Friday, September 20, 2013

Lost and Found


 
So, I took this picture because lately I have truly been losing my marbles.  Ok, so not literally—as you can see my marble collection is still going strong!  However, I have been misplacing things this week at quite an extraordinary rate!  For example, in one day alone I lost my purse (found, thank goodness, on a couch I barely remembered sitting on); I lost my keys (which may or may not have turned up in my refrigerator, but let’s not even go there!); and then, returning home that night after a loooong day, discovered that I had also managed to lose the key to my apartment.  After 45 minutes of unproductive flashlight-hunting outside, I called my parents in sheer frustration, who (quite wisely and tactfully) pointed out that it really might make more sense to continue my search come daylight.  Being, at this point, in a rather dramatic mood, I heaved a giant sigh and plopped down right smack in the middle of the leaf-strewn parking lot to signal my defeat.  And, lo and behold, there was my key— only 2 inches away from where I had randomly sprawled out!  Now, I know there’s been a lot of pushback against diminishing the meaning of the word “miracle” by applying it to all sorts of trivial things, and I completely get that, but, suffice it say, statistically speaking that just shouldn’t have happened!

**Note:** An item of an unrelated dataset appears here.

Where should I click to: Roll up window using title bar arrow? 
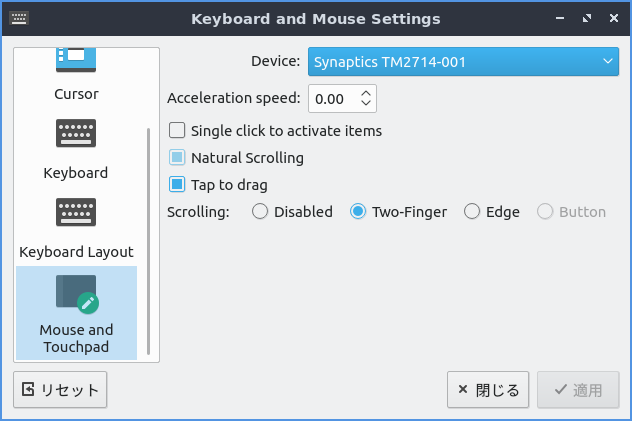561,18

This week I’ve experienced moments of real “lost-ness” on a more metaphorical level as well.  Perhaps more so than I expected, I’ve been struggling recently with thinking through just exactly who I am/ what my role or even purpose is, this far removed from the Rhodes College and Memphis communities in which my identity was, in so many ways, clearly defined.  Reading Barbara Brown Taylor’s book, An Altar in the World, for my Pastoral Care class, I ran full-force into a quote that crystallized the sense of displacement I’d been feeling recently, as she exhorts readers to “press beyond being good to being good for something” (120).  Now, that might not strike a chord with anyone else, but for me, sheesh, that was rough stuff.  Because, in more ways than I care to admit, I think I still place a high priority on being good.  In fact, I can be quite good, excellent even, at being good!  But being good for something?  Well, that’s another matter entirely and something I haven’t figured out in the slightest!
At the same time, I’ve also recently had some delicious moments of feeling “found.”  One of those moments came in an unexpected venue— a “Vocational Discernment Seminar” for non-Methodists that, let’s be real, I attended solely because it was a pain-free way to knock out one of our first-year advising requirements.  About half-way through the seminar, the professor leading it offhandedly said something along the lines of, “After this program, you may very well go do other—sometimes very other—things.  But in the eyes of the world, you will be seen as a minister because, hey, you’ll be credentialed to be one!”  As someone emphatically not on the ordination track (that is, not today, at least), you’d think that comment might have made me squirm.  Instead, however, the idea swirled around in my mind for a moment before spiraling down and settling softly somewhere right in my very center, whispering in a way, “yes, this feels right.”  (Weird, I know!) 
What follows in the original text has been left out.